Why Did We Ignore the Web? Rethinking MCP and the Reinvention of HTML
As large language models (LLMs) grow more powerful and start to interact with tools, services, and user interfaces, a new wave of protocols like MCP (Machine Callable Protocol) has emerged. MCP aims to describe APIs and functions that an LLM can discover, reason over, and call — much like how a browser interprets and interacts with web pages. But here's a question that more people should be asking:
Why exactly did we need a new protocol at all?
The Web Was Already Made for Machines
Before the AI boom, the web wasn't just designed for humans. It was, from the start, also a machine-readable platform:
- HTTP is stateless, cacheable, and uniform — perfect for machine-to-machine communication.
- HTML isn't just a display language. It's a semantic structure with headings, sections, forms, inputs, and links — all designed to convey meaning, not just appearance.
- Forms and links are universal interaction mechanisms, able to describe everything from search queries to file uploads to data submission.
- Standards like microdata, RDFa, and ARIA provide structured metadata.
- Protocols like JSON-LD, HAL, and Hydra attempted to push hypermedia APIs even further, making interactions self-discoverable and semantically rich.
If you're thinking, "Wait — all of this sounds like what MCP is trying to do," you're not wrong.
So Why Reinvent the Wheel?
There are a few reasons, and while some make sense, others are more about expediency than necessity.
1. LLMs Aren’t Browsers
While LLMs can parse HTML and follow links, they don’t render HTML the way browsers do. They don’t run JavaScript (at least not natively), and their interaction model is different:
- LLMs prefer structured JSON input/output.
- They benefit from explicit parameter definitions, types, and constraints.
- Simplicity improves accuracy, predictability, and safety.
HTML is expressive, but it can also be noisy and inconsistent. Many real-world websites break accessibility rules, misuse tags, and offer poor semantic hints. LLMs need clean, parseable, and consistent structures — something JSON-based schemas (like those used in MCP) provide more easily.
2. Developer Convenience and Adoption
One reason HTML-based APIs never took off is developer culture. Despite decades of pushing REST and hypermedia:
- Most APIs today are still RPC-style JSON endpoints.
- Developers often ignore HATEOAS principles in favor of simpler, faster solutions.
- Few people ever embedded proper microdata or ARIA tags, let alone full RDFa.
MCP is built in that spirit: it’s simple, opinionated, and LLM-native. That makes it easier to adopt for the current generation of developers, even if it ignores lessons from the past.
3. Business Strategy and Ecosystem Control
Let’s be honest: new protocols are branding opportunities.
- MCP gives companies a way to create walled gardens, ecosystems, and tooling lock-in.
- JSON schemas can be optimized for LLM performance, logged, metered, and monetized.
- A new protocol makes it easier to create hype: "Look, a whole new way to build AI-native apps!"
This isn't necessarily malicious — but it's a far cry from the open web ideal where any machine can interact with any other using open standards and shared protocols.
But Here’s the Risk: Reinventing HTML, Poorly
We're already seeing this happen.
- Developers want ways to describe how tools should be presented — layout, grouping, ordering.
- Soon they’ll want conditional inputs, nested forms, validation hints, help tooltips, etc.
- We may end up creating a JSON-based rendering language, then bolt on templating, then accessibility, then styling…
Sound familiar?
It’s the path to rebuilding HTML, CSS, and maybe even a subset of JavaScript — but without the decades of hard-earned lessons that the web has already internalized.
Is There a Smarter Path Forward?
There might be.
1. Marrying MCP with HTML Semantics
Why not embed HTML in MCP responses for display? Or use HTML microdata inside LLM-parsable documents?

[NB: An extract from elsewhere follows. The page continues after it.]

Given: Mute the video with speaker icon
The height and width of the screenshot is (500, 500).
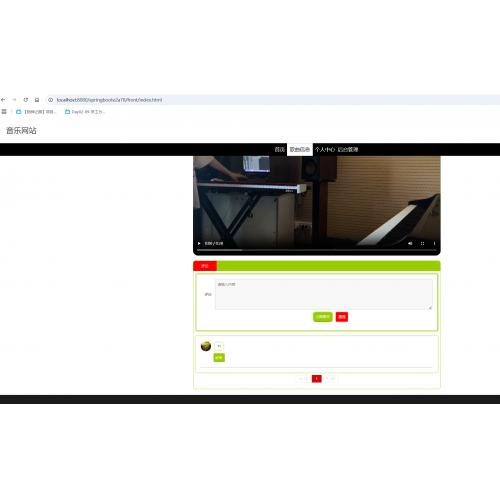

Let HTML handle layout, and MCP handle execution.
2. Encourage AI-Readable HTML Standards
Imagine a curated HTML subset — like LLM-safe HTML — that’s clean, semantic, and designed for machine interpretation. Combine that with JSON overlays and you might get the best of both worlds.
3. Revisit Hypermedia Principles
HATEOAS (Hypermedia As The Engine Of Application State) was hard for humans to adopt. But AI assistants thrive on discoverability. Perhaps LLMs are the agents we were always waiting for — ones that can truly leverage hypermedia links, semantic input types, and linked data.
Finally
We didn’t need to throw the web away.
Yes, HTML isn’t perfect. But it’s battle-tested, extensible, and built for interoperability. Ignoring it entirely in the rush to build MCP and similar formats may be short-sighted.
Rather than building another fragile stack that slowly regains HTML’s strengths through trial and error, we should be asking:
What does the web already give us, and how can we extend it for AI — not replace it?